Start of Data records
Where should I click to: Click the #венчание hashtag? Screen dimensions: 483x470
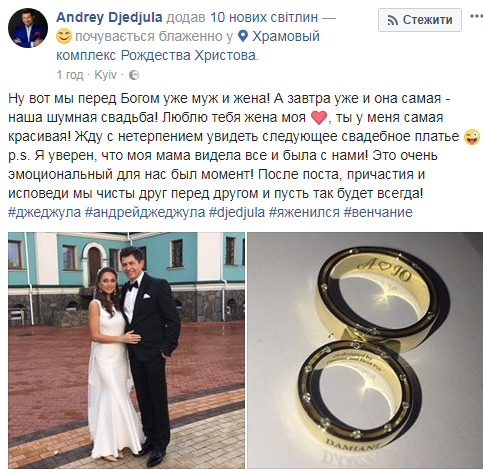378,212
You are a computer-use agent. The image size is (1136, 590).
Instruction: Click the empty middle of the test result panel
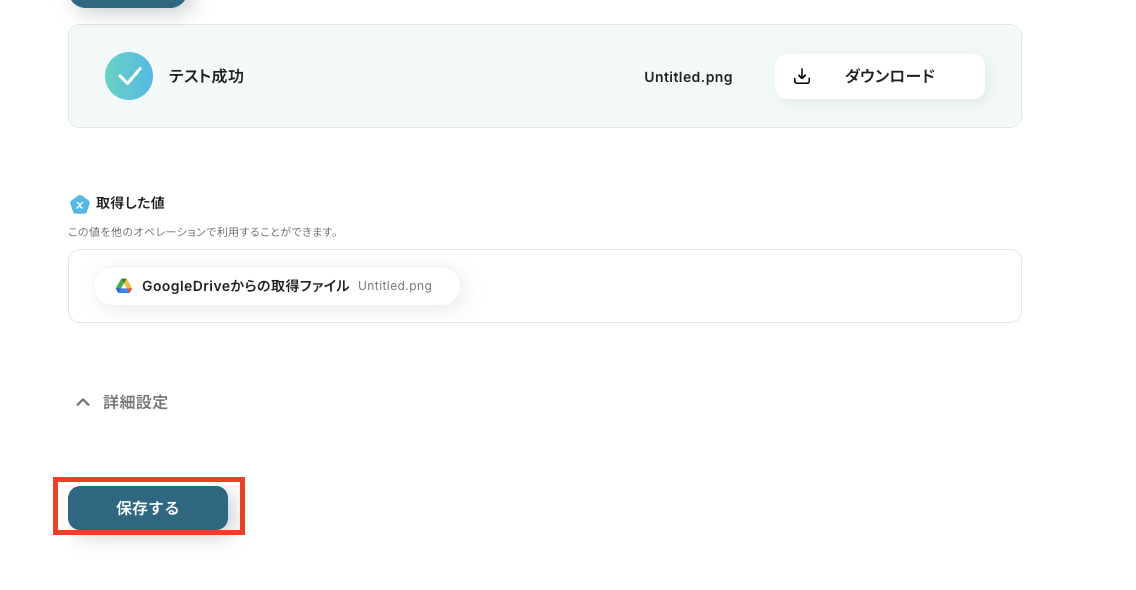(x=440, y=77)
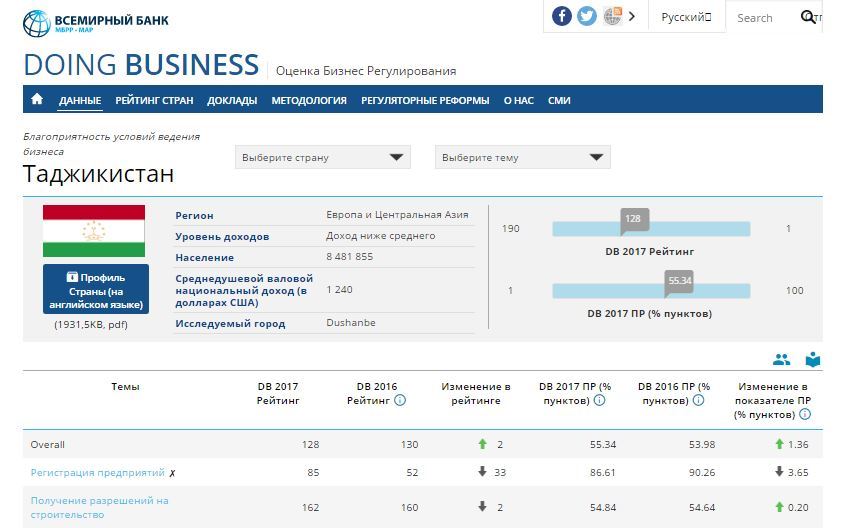The image size is (867, 528).
Task: Click the people group icon above table
Action: 781,360
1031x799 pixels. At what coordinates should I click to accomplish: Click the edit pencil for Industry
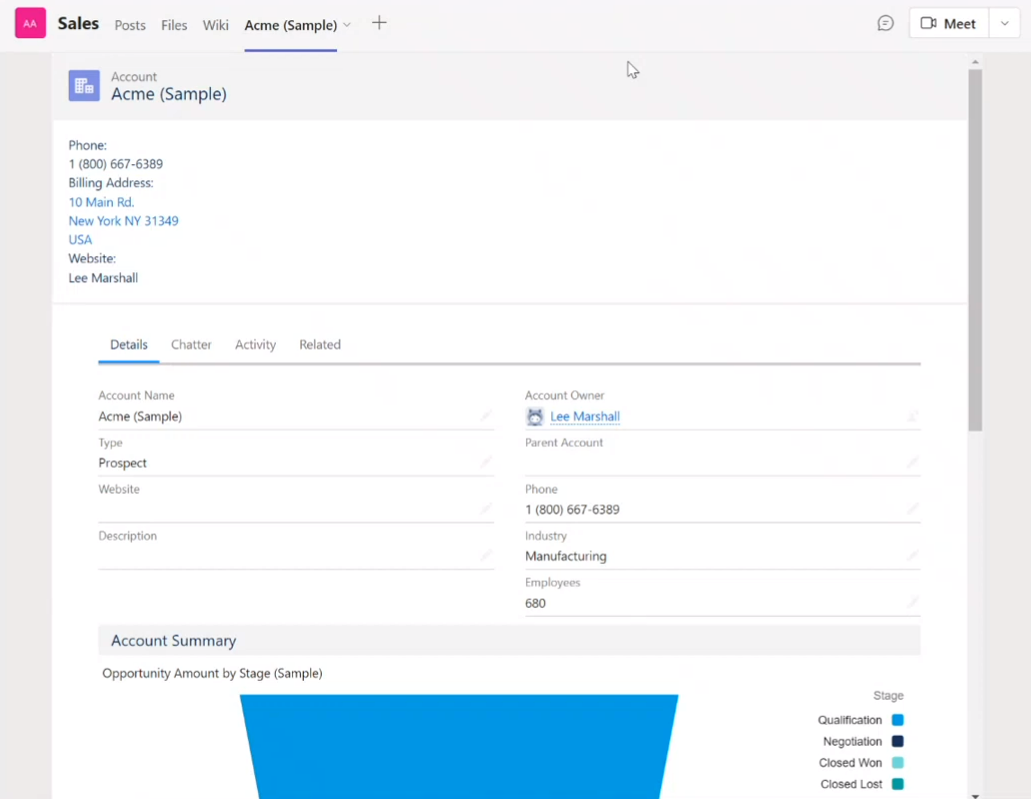912,556
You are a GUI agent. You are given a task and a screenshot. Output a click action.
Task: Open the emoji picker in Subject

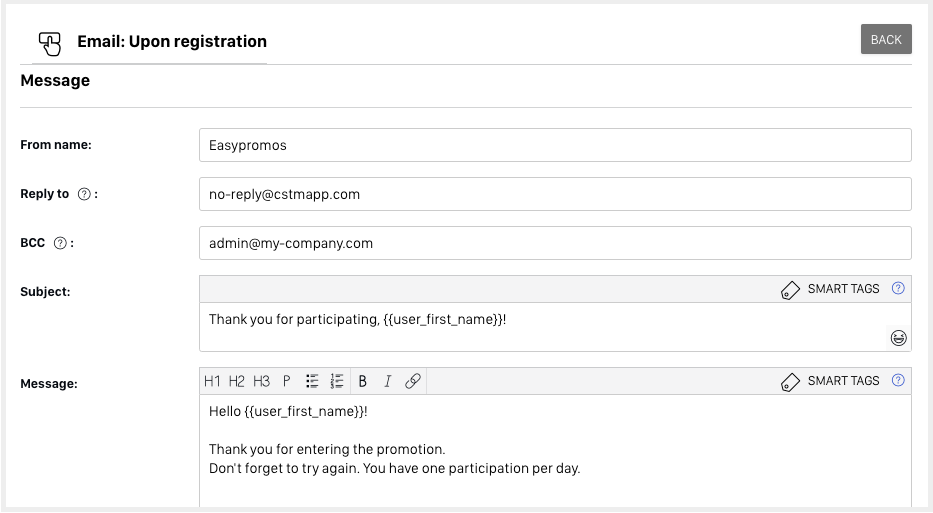[898, 338]
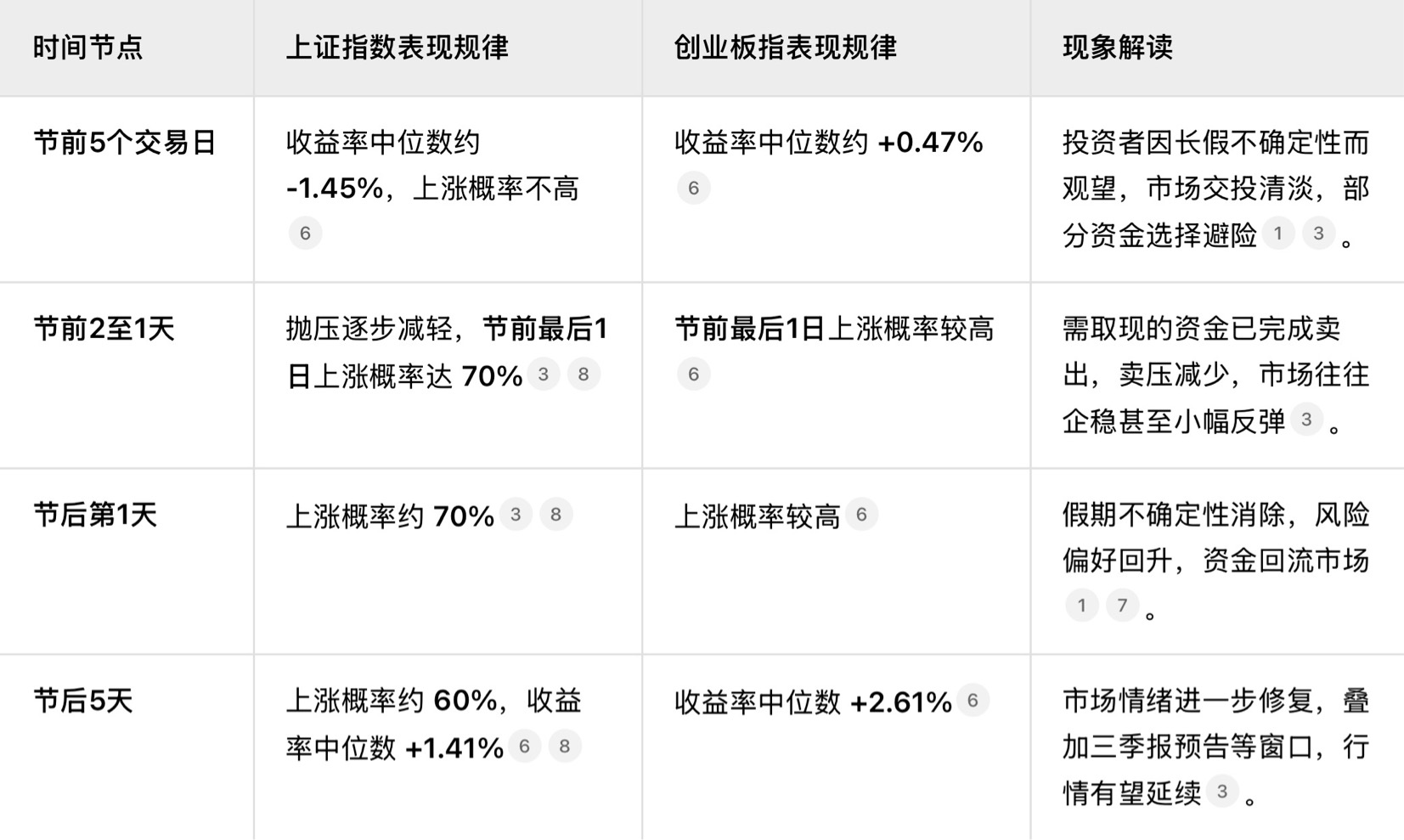Open citation 6 below 收益率中位数约 +0.47%
This screenshot has width=1404, height=840.
(x=693, y=188)
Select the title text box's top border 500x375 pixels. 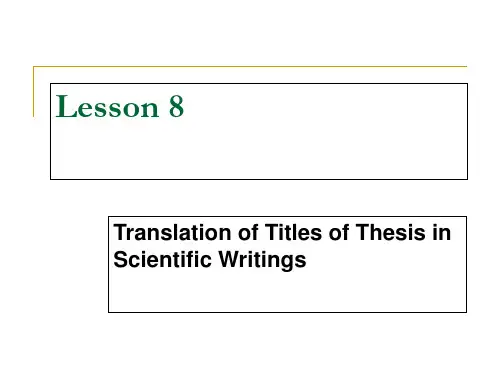point(259,84)
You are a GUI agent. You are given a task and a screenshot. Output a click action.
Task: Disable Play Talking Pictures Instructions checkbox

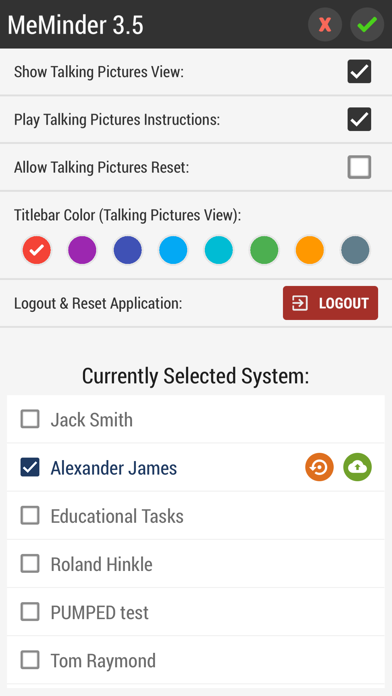tap(359, 119)
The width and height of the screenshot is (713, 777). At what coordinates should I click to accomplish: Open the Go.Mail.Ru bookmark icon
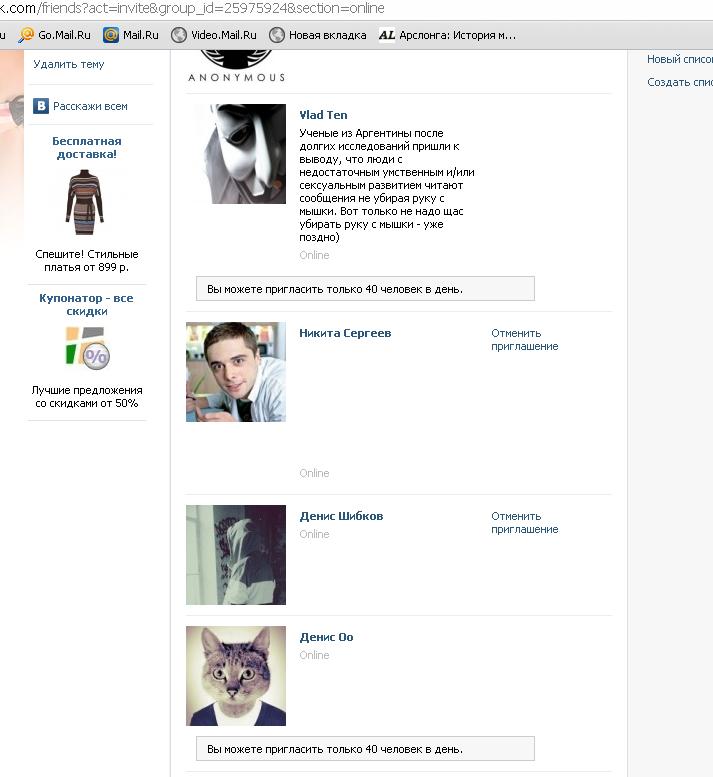[x=26, y=35]
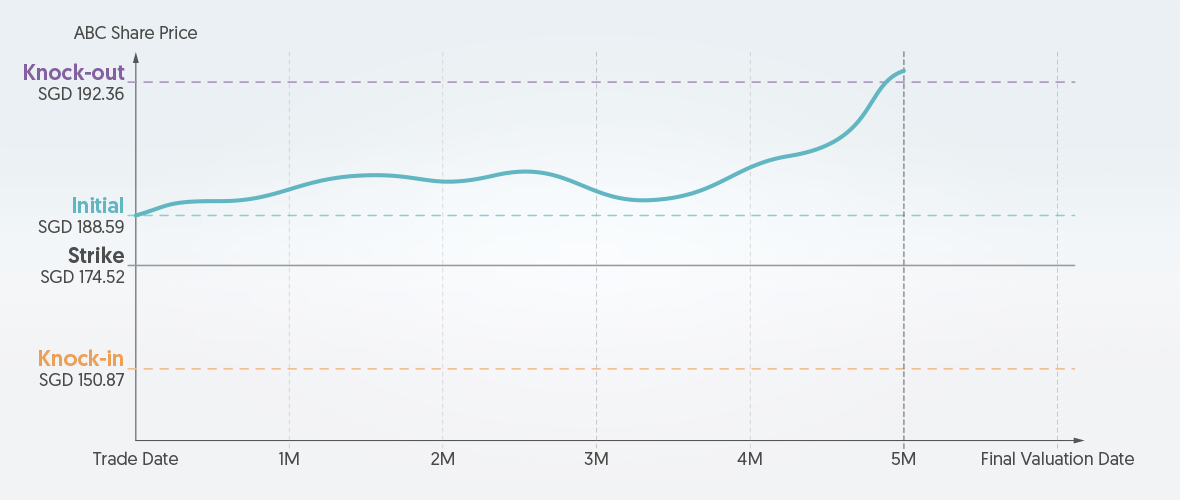This screenshot has width=1180, height=500.
Task: Select the bold Strike label
Action: pos(96,256)
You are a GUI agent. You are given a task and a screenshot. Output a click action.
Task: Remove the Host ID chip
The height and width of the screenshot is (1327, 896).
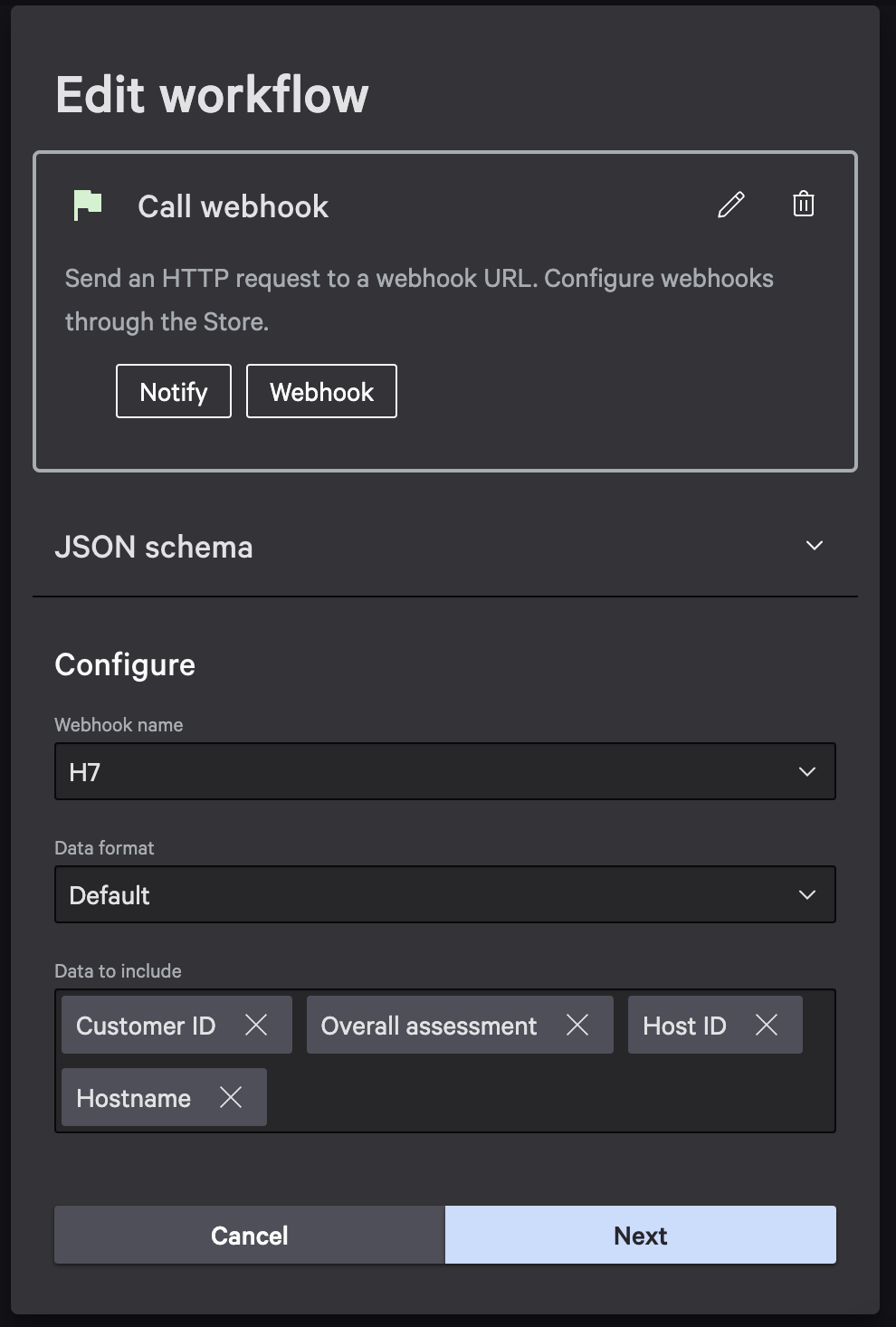(x=767, y=1025)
End of Data records
Problem to solve: An exact transcript is required, covering the lines from the one containing "Task: Remove the Host ID chip" through the end of the listing above, inclusive, without pictures.

Solution to the problem:
Task: Remove the Host ID chip
The height and width of the screenshot is (1327, 896).
(x=767, y=1025)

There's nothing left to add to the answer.